======== EXCERPTED DATA ========

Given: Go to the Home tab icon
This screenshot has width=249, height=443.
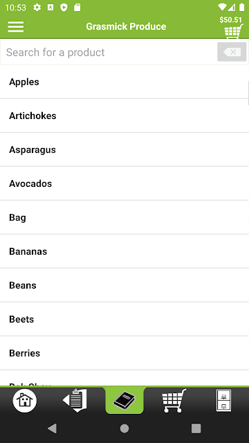Looking at the screenshot, I should pyautogui.click(x=25, y=400).
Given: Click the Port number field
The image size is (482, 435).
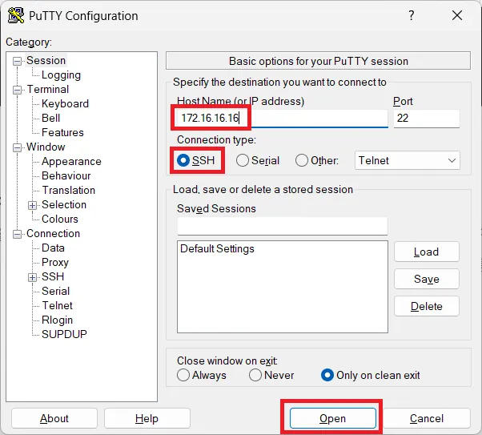Looking at the screenshot, I should (x=426, y=119).
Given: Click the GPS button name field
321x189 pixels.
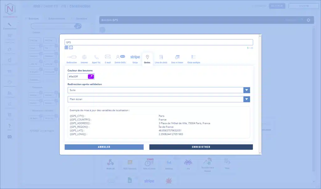Looking at the screenshot, I should (158, 42).
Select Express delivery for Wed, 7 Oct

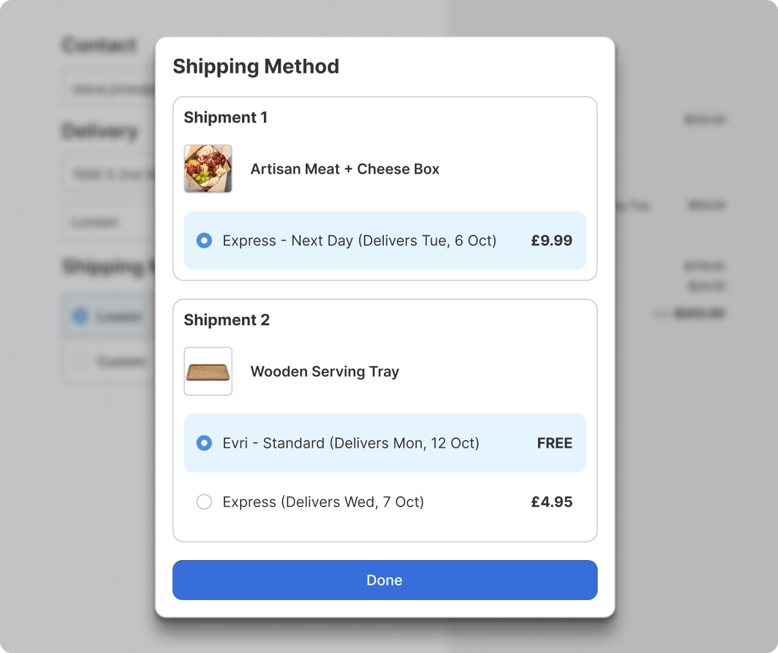[204, 502]
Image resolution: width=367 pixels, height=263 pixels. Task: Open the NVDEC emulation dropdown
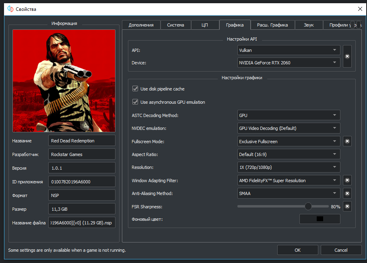tap(289, 128)
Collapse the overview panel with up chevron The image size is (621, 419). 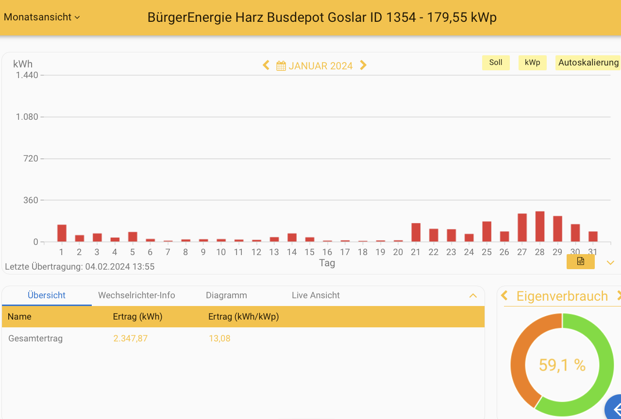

========

The entries are to be written out again exactly, though without any images.

Given: Go to the Home tab icon
This screenshot has width=249, height=443.
Looking at the screenshot, I should pyautogui.click(x=25, y=400).
Given: Click the Port number field
The image size is (482, 435).
Looking at the screenshot, I should (x=426, y=119).
Given: Click the GPS button name field
321x189 pixels.
Looking at the screenshot, I should (158, 42).
Select Express delivery for Wed, 7 Oct

[204, 502]
Image resolution: width=367 pixels, height=263 pixels. Task: Open the NVDEC emulation dropdown
tap(289, 128)
Collapse the overview panel with up chevron The image size is (621, 419). 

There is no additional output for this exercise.